Generally, the earnings test applies to people collecting Social Security benefits before their FRA and still working. You can receive a certain amount in the same year as you’re receiving Social Security benefits without those benefits being affected. If you earn more than that amount – and the amount changes every year – they will start reducing your benefits by $1 for every $2 over the limit or $1 for every $3 over the limit, depending on the year and other details. The month you reach your FRA, there is a hard stop on applying the earnings test. It simply goes away. (For more information, we have covered exactly how the earnings test works in great detail in other blog postings on our site.)
The general rule regarding what earnings count toward the earnings test includes “earnings from work” done in the year you’re collecting the Social Security benefit. That description applies over 95% of the time, with very few exceptions. To clarify further: money from investing, buying and selling stock options, stocks or bonds, taking distributions from your retirement account, or earning interest from your bank are not “earnings from work” and will not be considered earnings for purposes of the earnings test.
Now, people earn many forms of compensation while working that don’t come in the traditional form of W-2 wages or self-employment income. This compensation would also count toward the earnings test, but only if you’re employed or doing the work in the year you have those Social Security benefits paid to you.
POMS lists less common income sources and indicates whether 88 specific types of remuneration should be treated as earnings and count toward the earnings test.
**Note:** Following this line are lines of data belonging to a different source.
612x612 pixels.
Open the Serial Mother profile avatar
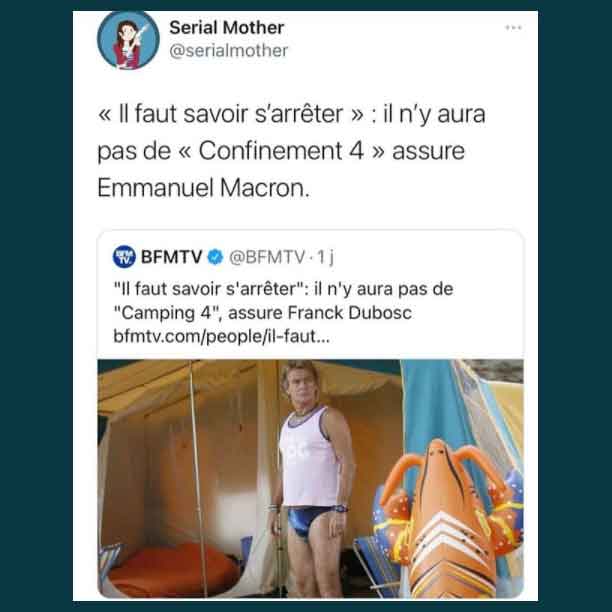pos(128,40)
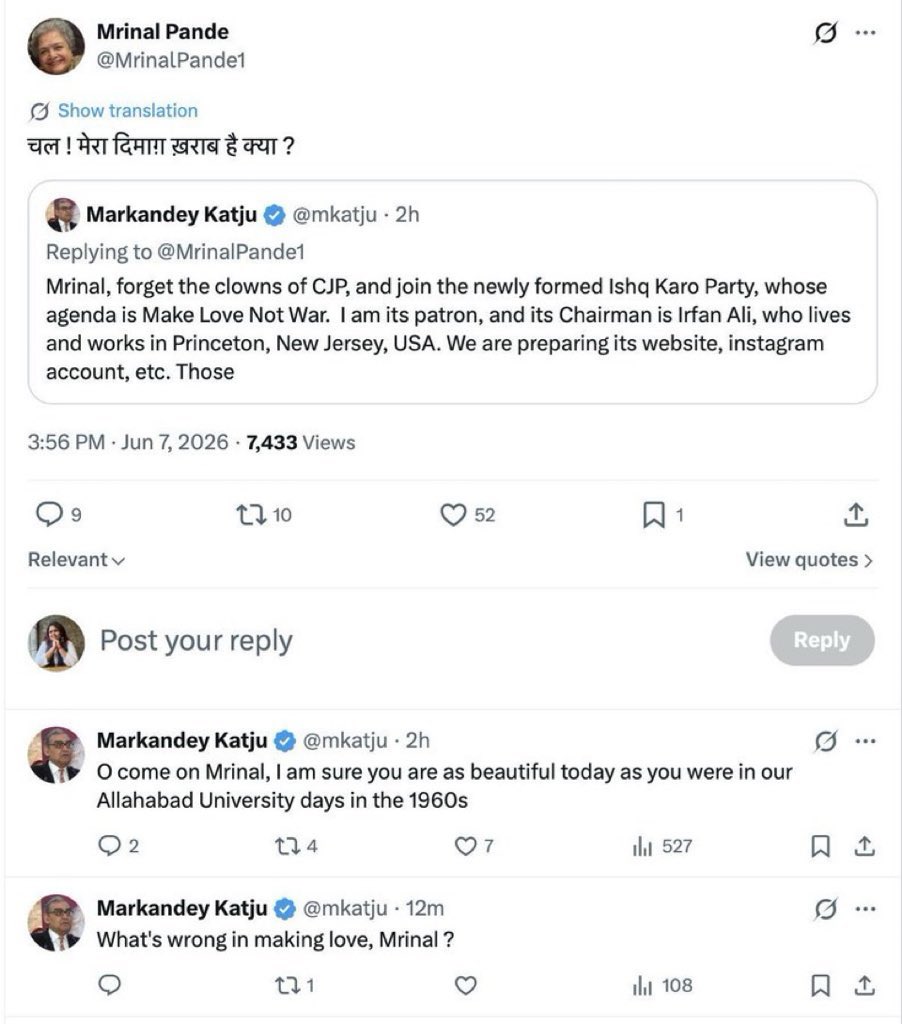View 527 views analytics on Katju's reply

[662, 846]
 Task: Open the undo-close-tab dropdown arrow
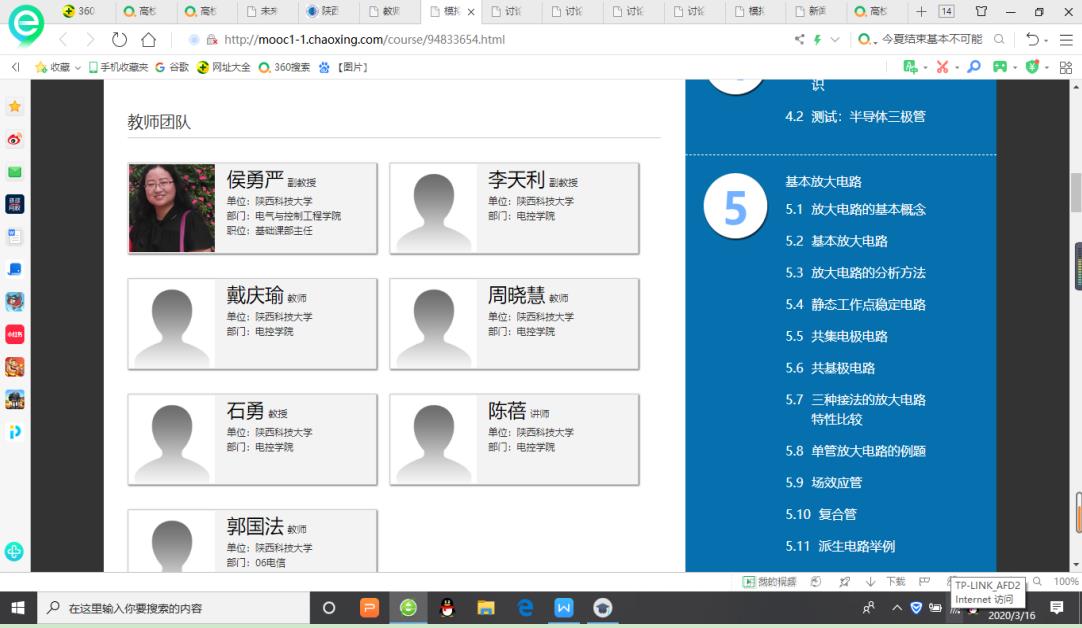(1045, 40)
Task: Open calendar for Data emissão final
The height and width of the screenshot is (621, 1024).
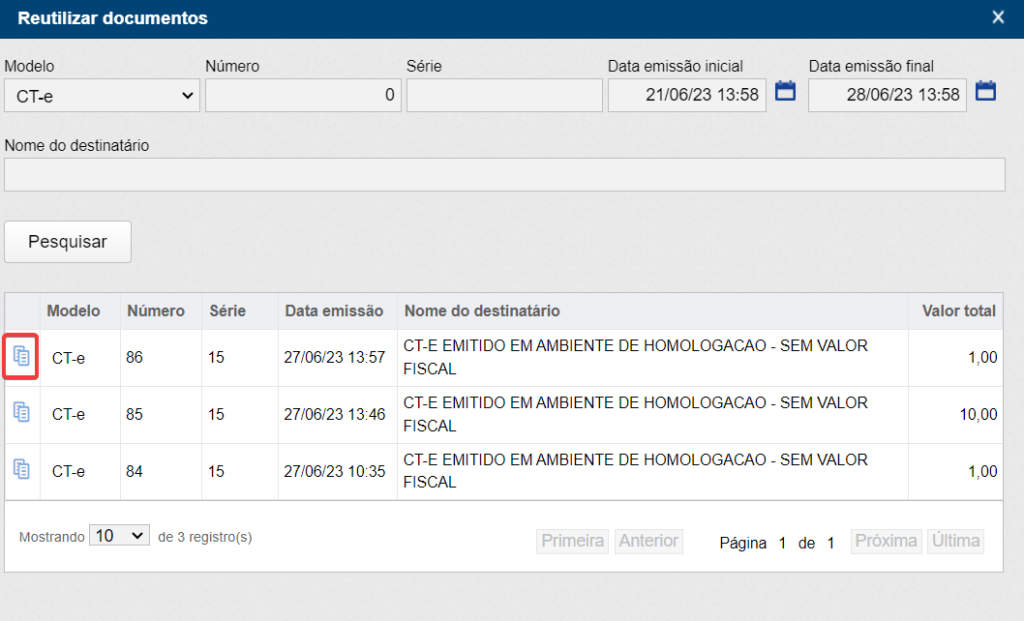Action: pyautogui.click(x=986, y=92)
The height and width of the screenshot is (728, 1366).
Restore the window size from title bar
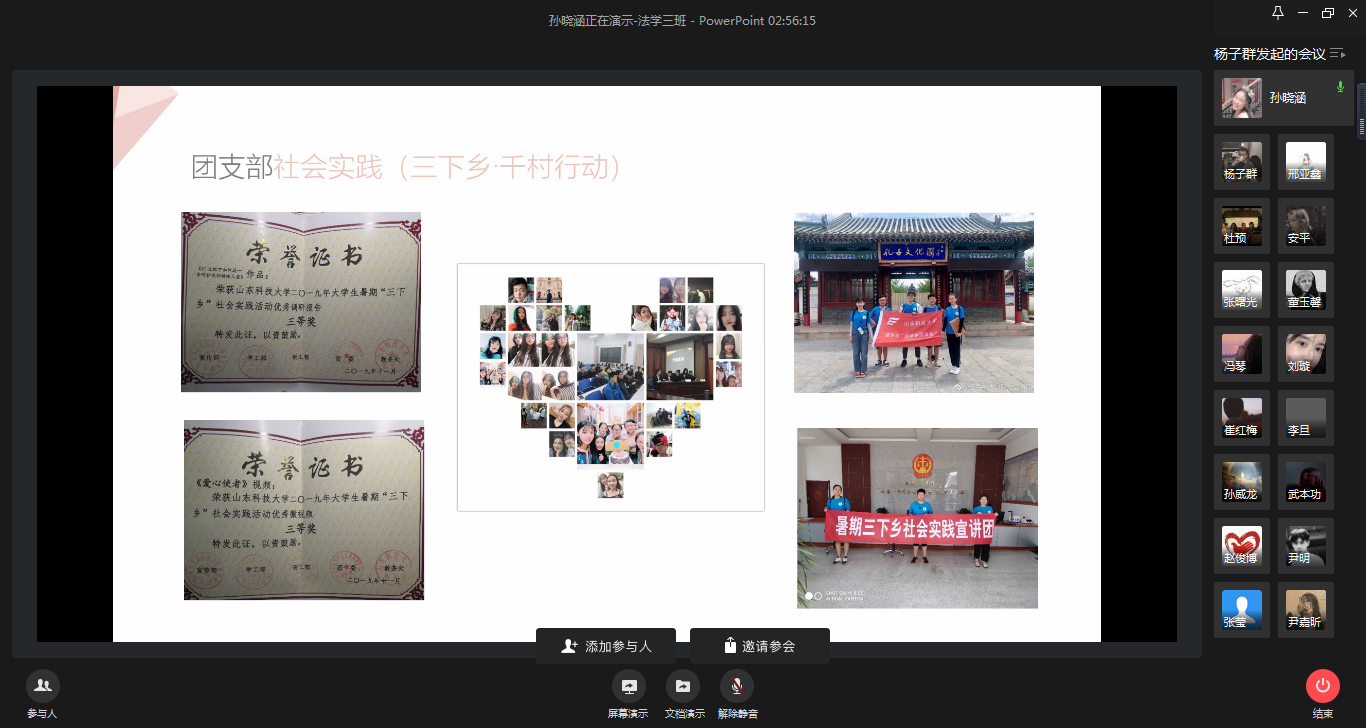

It includes stock options granted to you as part of employment, so I wanted to get you a definitive answer. To access the source material, search online for “Social Security POMS.” Go to subchapter RS02505.240 entitled “Summary of How Major Types of Remuneration Are Treated.”
Number 73 on that page is “Stock Option Plan.” Here is the exact text:
“Count as wages the difference between the fair market value of stock at the time the option is exercised and the option price. Count these in the period the option was granted. Granted (e.g., the wage earner receives a W-2 for the sale of stock, but was granted the stock option earlier in their career. We count wages in the period the stock option was granted). (IRS Ruling 56-452) (RS 01401.340)”
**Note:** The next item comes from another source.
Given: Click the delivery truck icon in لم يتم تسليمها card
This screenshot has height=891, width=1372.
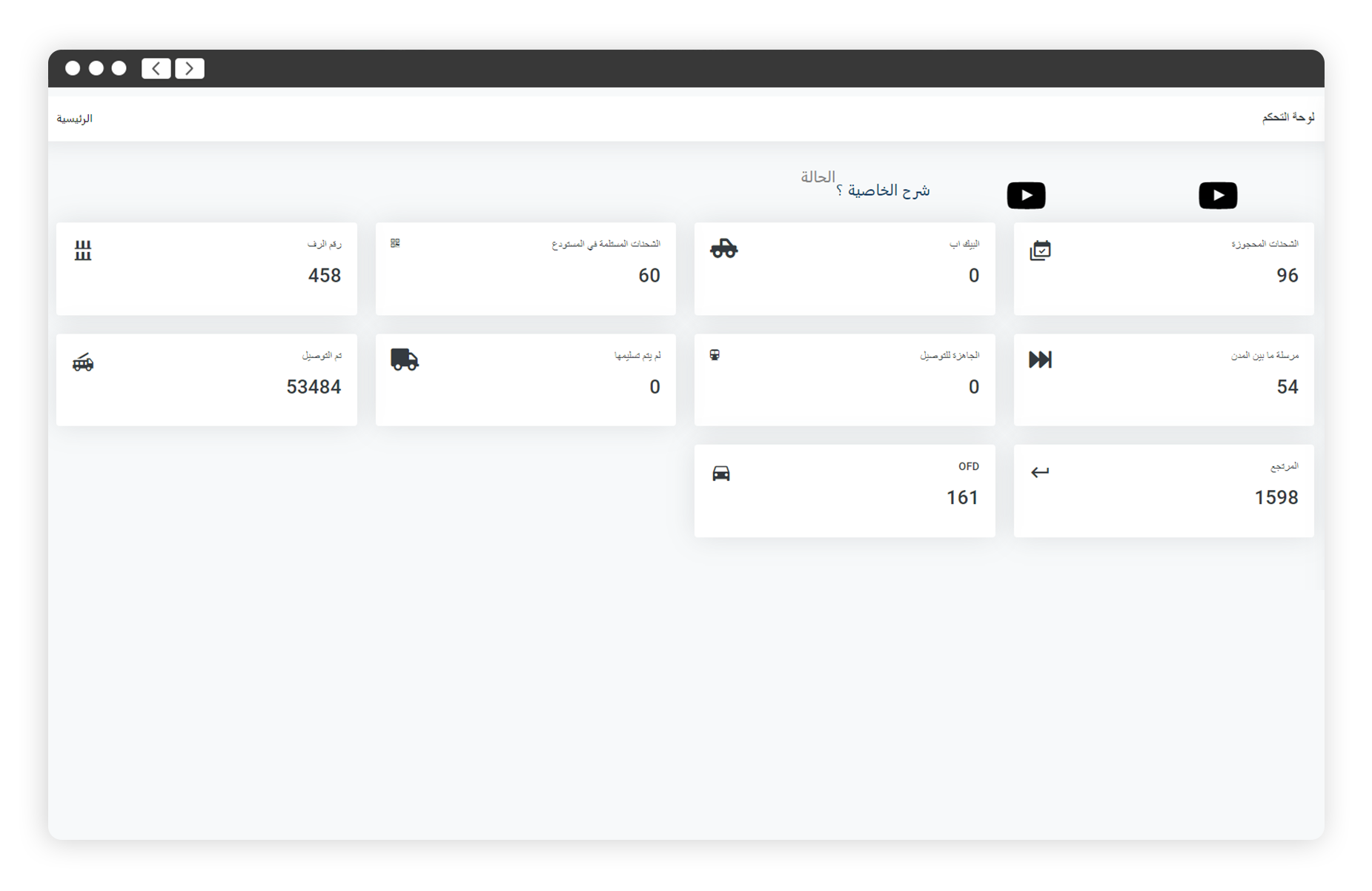Looking at the screenshot, I should (405, 360).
That’s my interpretation of what you were asking. Your husband was granted options in 2011 and 2012 while working for a company. He held onto those stock options until 2021 and 2022, when he exercised them. Like many forms of remuneration, it is tied to when you earn it and not when you are paid. So those options just sat there with no benefit to your husband.
Then he decided to exercise the options, and the fair market value (the current value of the stock) was higher than the options price, so he made a profit, which was reported. It seems he received a notice that he was overpaid Social Security benefits due to the earnings test. If so, Social Security may have scraped the income into his earnings for the earnings test calculation.
I don’t have access to your complete situation, so I don’t know what other earnings might be there. Exercising the stock options may not even be the issue. However, if this is indeed what is pushing your husband over the earnings limit, those proceeds should not be counted. He should immediately reach out to Social Security and appeal their application of the earnings test.
As long as he can provide information that those options were granted back in 2011 and 2012 while he was working, that’s when they would have essentially looked to apply those earnings. They’re backdating them, so your 2021 and 2022 “earnings from work” would not be affected by him exercising those stock options in those later years.
Examples of other situations where timing applies include sick leave or bonuses you receive. Say you stop working at the end of the calendar year, but your bonus isn’t paid out until January or February. Social Security will ignore those for the earnings test, too. They’ll say, “No, you earned these last year. However, because you got paid this year, they will go in this year’s tax return, but they will be removed for purposes of the earnings test.”
Because of how earnings are reported, Social Security may not pick up on that detail automatically. It will have to be pointed out with some supporting documentation.
I think your husband is in good shape. The frustrating part is that Social Security will default to their opinion and apply the proceeds to earned income, so he’ll have to appeal it. Once he points out they were stock options granted long ago but exercised recently, Social Security will realize the earnings test should not have been triggered. When they determine he is right – and I believe they will, based on what you told me – they will make him whole for any benefits withheld to compensate for what was initially calculated as an “overpayment” of benefits.